The inquiry ultimately concluded that Crown was unfit to hold a gaming license. That’s because it had partnered with junket operators based in Macau and elsewhere that were backed by organized crime syndicates. These included triad-controlled drug trafficking and money-laundering groups.
Moreover, because Crown had failed to rigorously enforce its anti-money laundering controls, proceeds of crime had been washed through its VIP operations, notably via the accounts of two of its subsidiaries, Southbank and Riverbank.
The Bergin report recommended that junkets should be banned in New South Wales, although the state’s legislative council has yet to take these steps. The state of Western Australia, however, has already opted to enforce a junket ban of its own.
Crown has also severed ties with the junkets, but did so only in the latter stages of the Bergin Inquiry, when it realized its NSW license was hanging by a thread, and by then it was too late.
Sparked by the report’s findings, two more inquiries into Crown’s VIP operations are underway in Melbourne, Victoria, and Perth, Western Australia.
SkyCity does not operate casinos in these jurisdictions. But it does own the SkyCity Adelaide, in South Australia (SA), its only Australian property.
Missing $4.84 Million
Currently, there are no plans for the SA government to investigate SkyCity’s own relationship with the junkets. But last month, Member of Legislative Council of SA (MLC) Connie Bonaros demanded the company be held to the same level of scrutiny.

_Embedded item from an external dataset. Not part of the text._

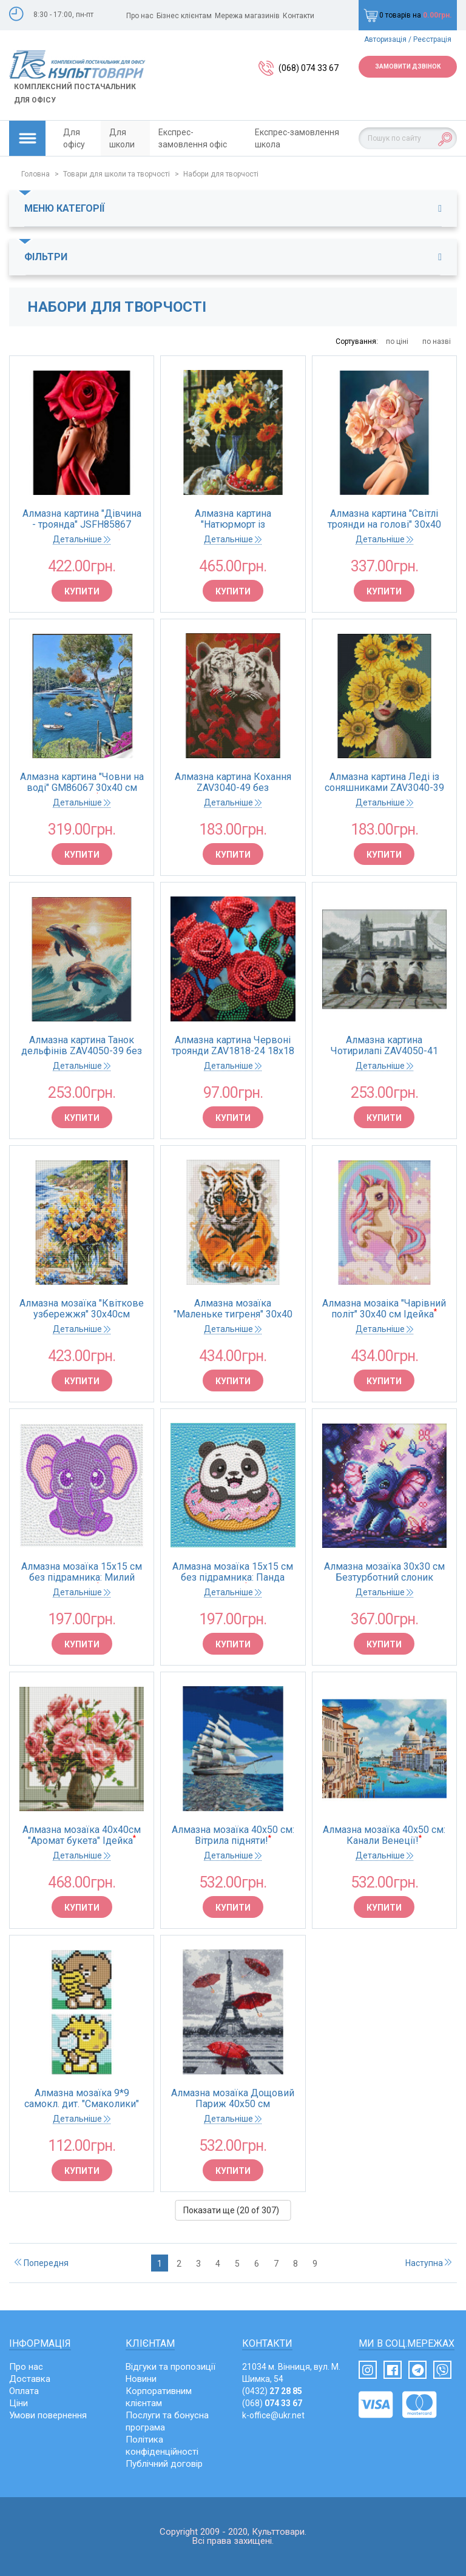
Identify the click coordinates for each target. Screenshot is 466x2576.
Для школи (122, 138)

She cited the case of wealthy Chinese gambler Linong Ma, who is suing SkyCity and two junket operators for A$4.84 million (US$3.75 million) in missing casino winnings.
Ma claims in his lawsuit that one of the junket operators, Xiongming Xie, has links to organized crime and robbed him of his winnings while he was on a junket trip to SkyCity Adelaide.
He is suing both junket operators for fraud and the casino for negligence because it allegedly transferred most of the money to Xie after Ma had left it in a security box at the casino.
The state government’s reluctance to investigate the casino [in Adelaide] disturbs me greatly, particularly given the allegations of questionable junket operators frequenting the facility with their guests,” said Bonaros.
In its ASX filing, SkyCity said it would place its international business under a revised operating model that will see it “deal directly with International Business patrons after appropriate Know Your Customer (KYC) and customer due diligence requirements are satisfied.”
In New Zealand, where it operates casinos in Auckland, Hamilton, and Wellington, it said it would seek guidance from the relevant local gaming regulators.